- [PROVIDED DATA]
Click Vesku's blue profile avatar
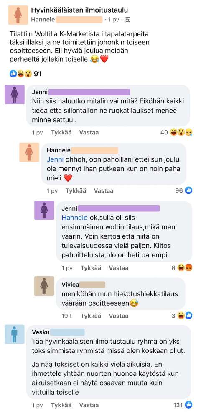Screen dimensions: 201x419 [14, 334]
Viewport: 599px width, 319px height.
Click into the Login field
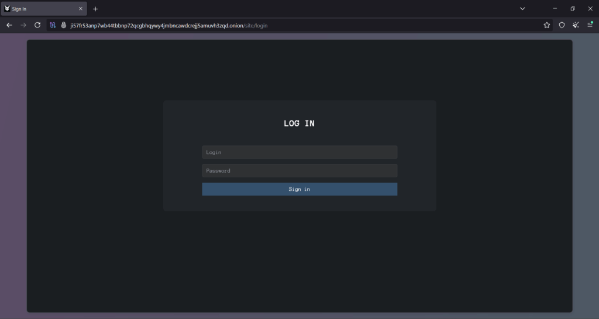click(300, 152)
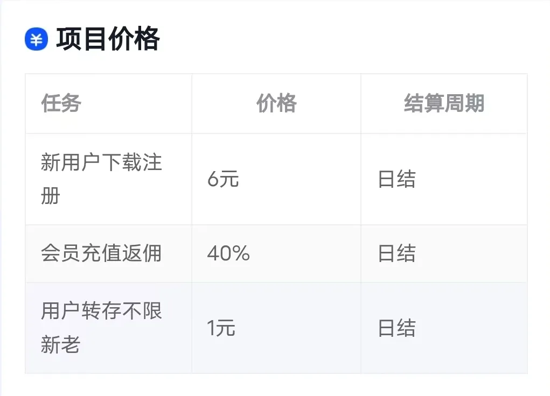
Task: Click the word 新老 in last task
Action: tap(61, 344)
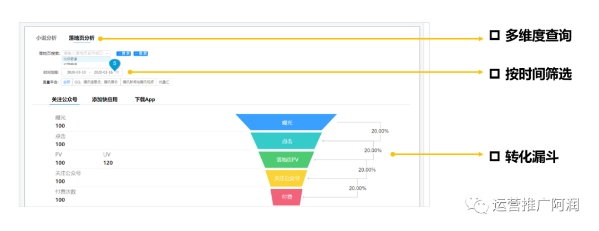Click the green 落地页PV funnel segment
The width and height of the screenshot is (599, 231).
[x=287, y=160]
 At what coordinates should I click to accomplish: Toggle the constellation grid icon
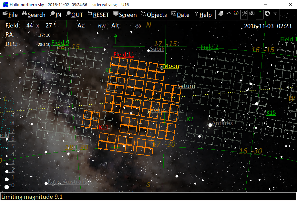click(244, 14)
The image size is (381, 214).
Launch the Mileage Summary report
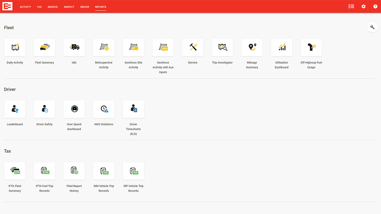click(252, 48)
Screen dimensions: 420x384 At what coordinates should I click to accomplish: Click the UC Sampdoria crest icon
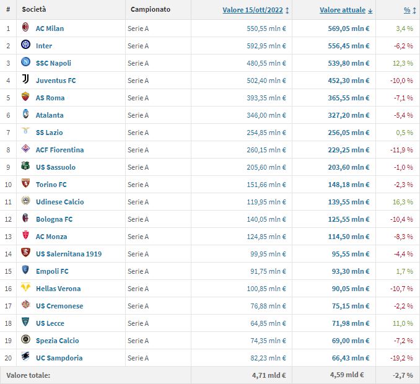click(25, 358)
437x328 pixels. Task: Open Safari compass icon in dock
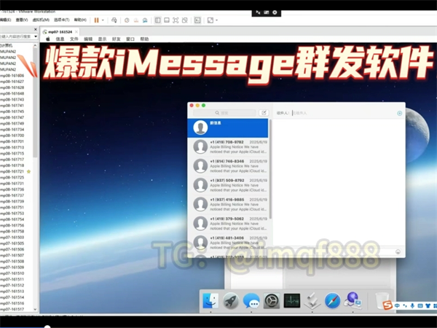coord(332,300)
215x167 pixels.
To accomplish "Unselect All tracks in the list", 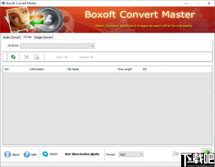I will point(86,57).
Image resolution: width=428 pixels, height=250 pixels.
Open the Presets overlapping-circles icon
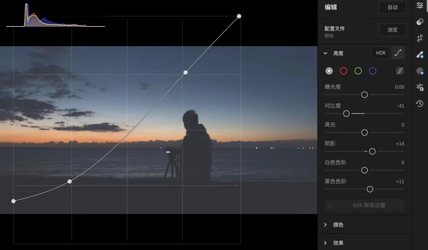(420, 22)
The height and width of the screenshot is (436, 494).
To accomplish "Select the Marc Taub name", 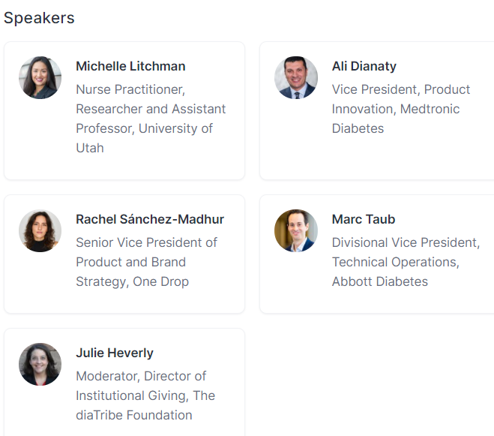I will pyautogui.click(x=363, y=219).
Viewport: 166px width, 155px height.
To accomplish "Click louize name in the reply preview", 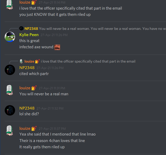I will tap(29, 61).
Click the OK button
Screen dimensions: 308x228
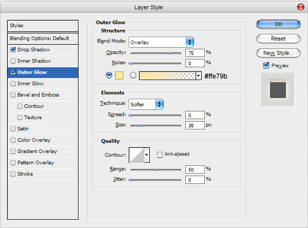pyautogui.click(x=278, y=24)
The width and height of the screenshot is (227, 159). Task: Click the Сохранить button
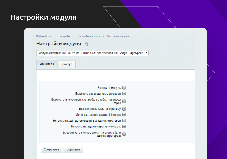[x=51, y=149]
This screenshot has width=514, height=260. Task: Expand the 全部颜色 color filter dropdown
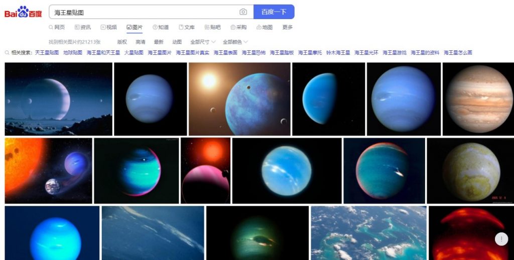(x=235, y=42)
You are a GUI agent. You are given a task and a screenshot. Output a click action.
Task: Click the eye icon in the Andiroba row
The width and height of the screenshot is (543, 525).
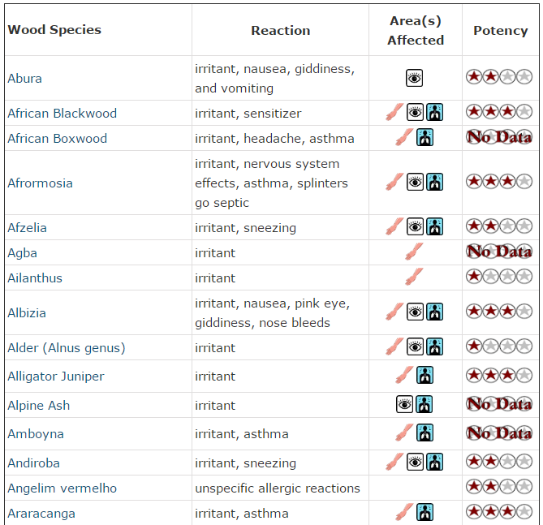pyautogui.click(x=415, y=462)
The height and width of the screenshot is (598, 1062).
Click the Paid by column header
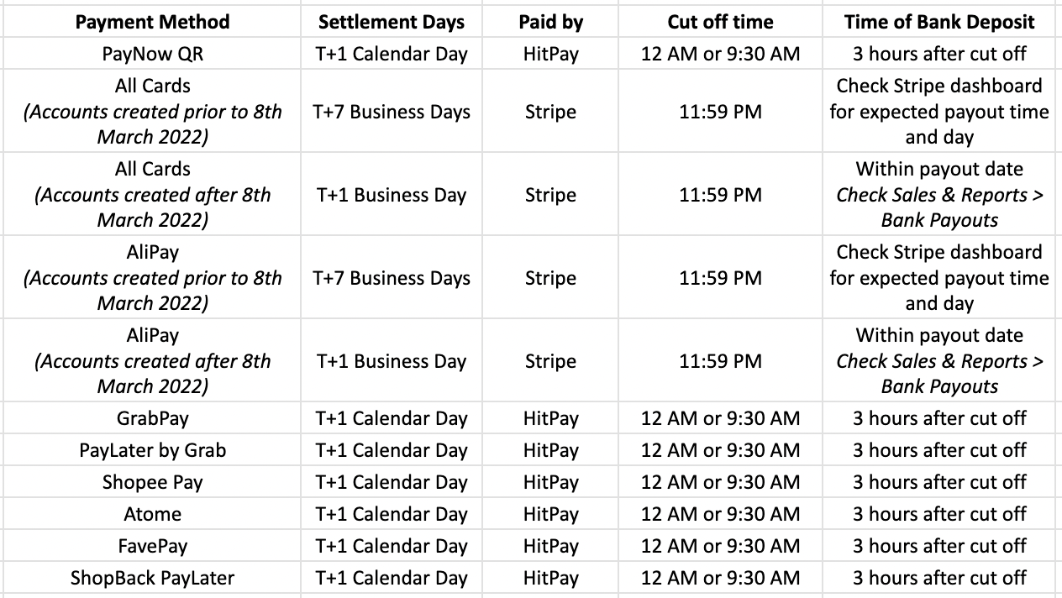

- [DIRECTIONS FOR THIS TASK] Which lines of the records hold the string "Viewport"? Copy each one.

- [OUTPUT OF THE EXERCISE]
Viewport: 599px width, 319px height.
Viewport: 166px width, 155px height.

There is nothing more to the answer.